**SUPPLIED DATA:**
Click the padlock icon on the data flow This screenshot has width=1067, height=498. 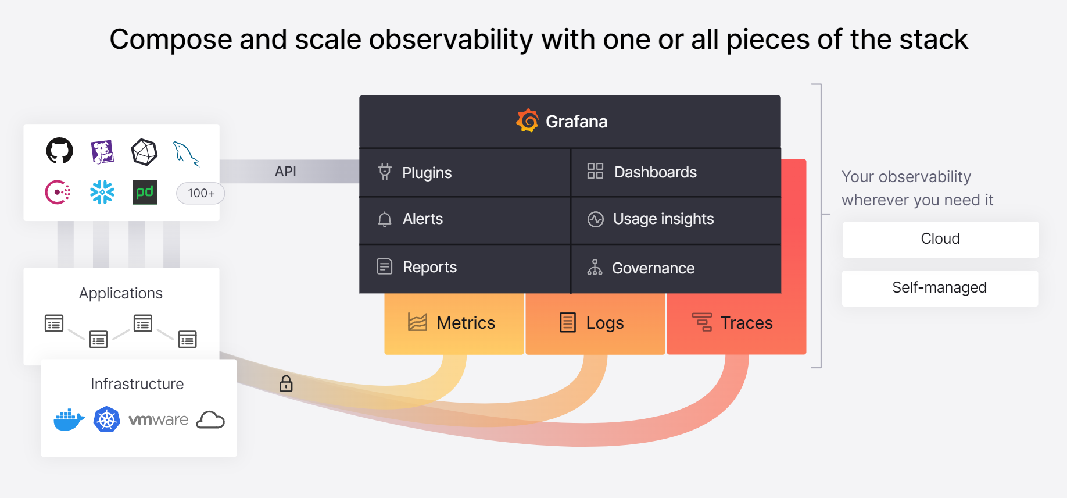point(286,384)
* * *
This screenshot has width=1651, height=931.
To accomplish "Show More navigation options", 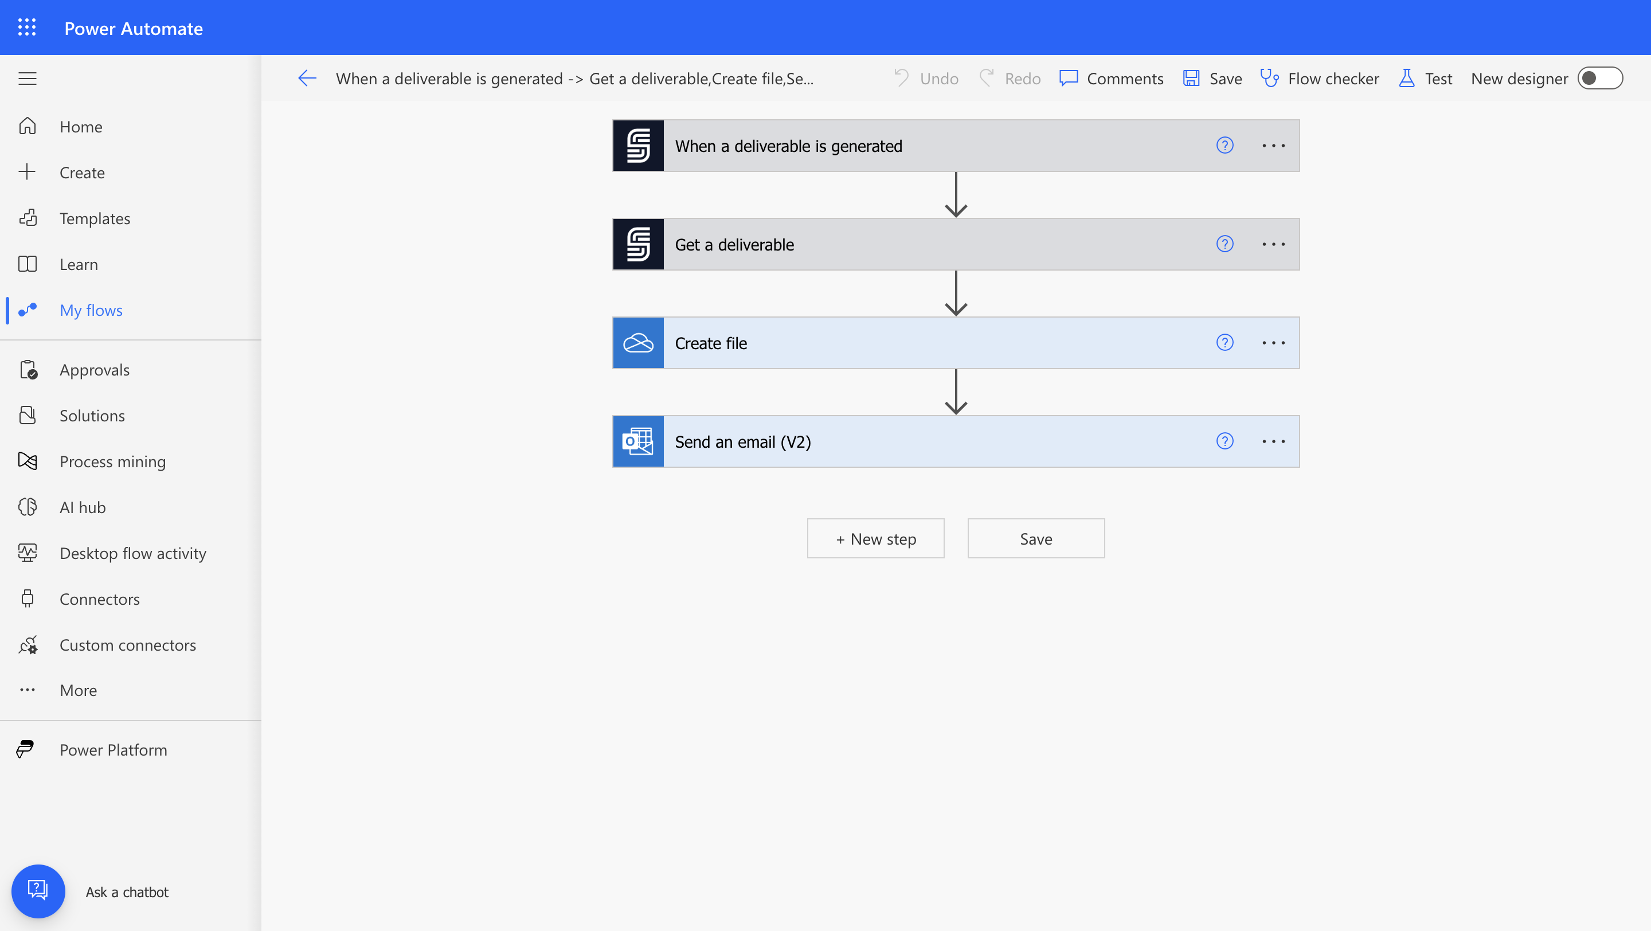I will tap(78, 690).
==
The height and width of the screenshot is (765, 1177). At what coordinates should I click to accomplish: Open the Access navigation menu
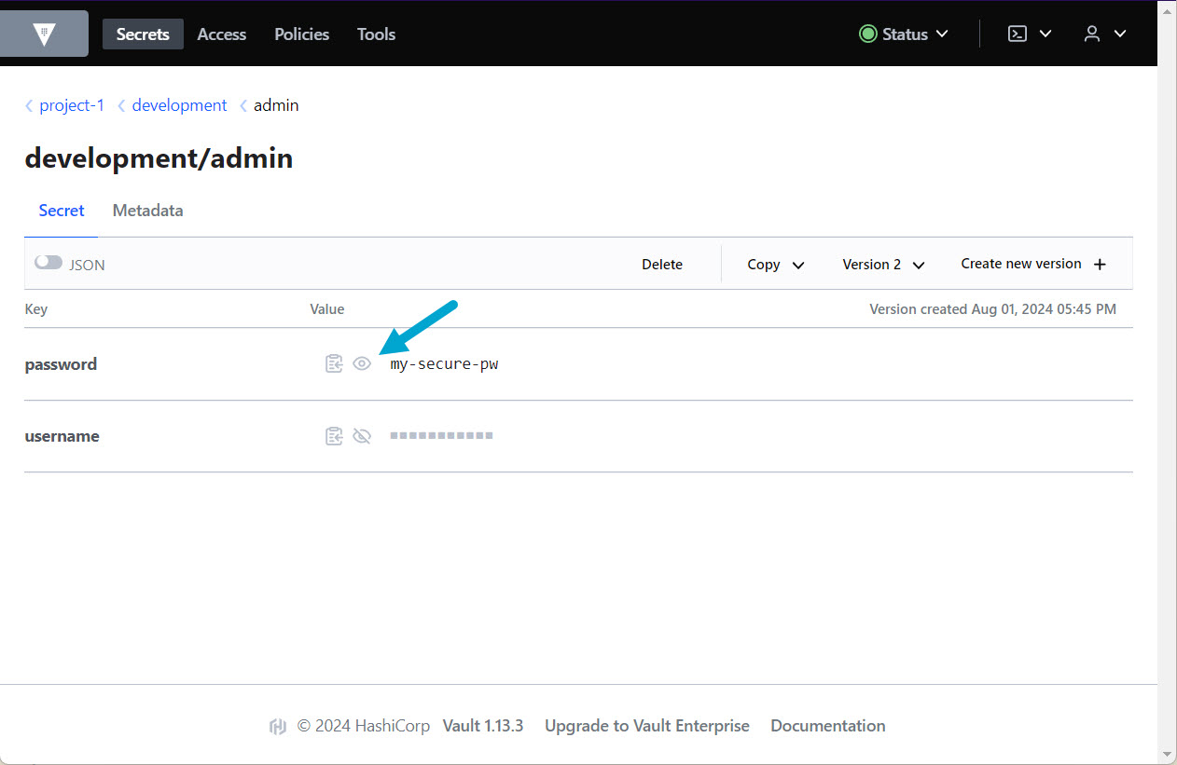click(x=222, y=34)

**WRITTEN TASK:**
Copy out the material starting with the line that contains "The height and" and going on through the line that contains "click(x=222, y=34)", with both of those lines included. Leave the pictures out of your copy.

**RESPONSE FOR THIS EXERCISE:**
The height and width of the screenshot is (765, 1177). At what coordinates should I click to accomplish: Open the Access navigation menu
click(x=222, y=34)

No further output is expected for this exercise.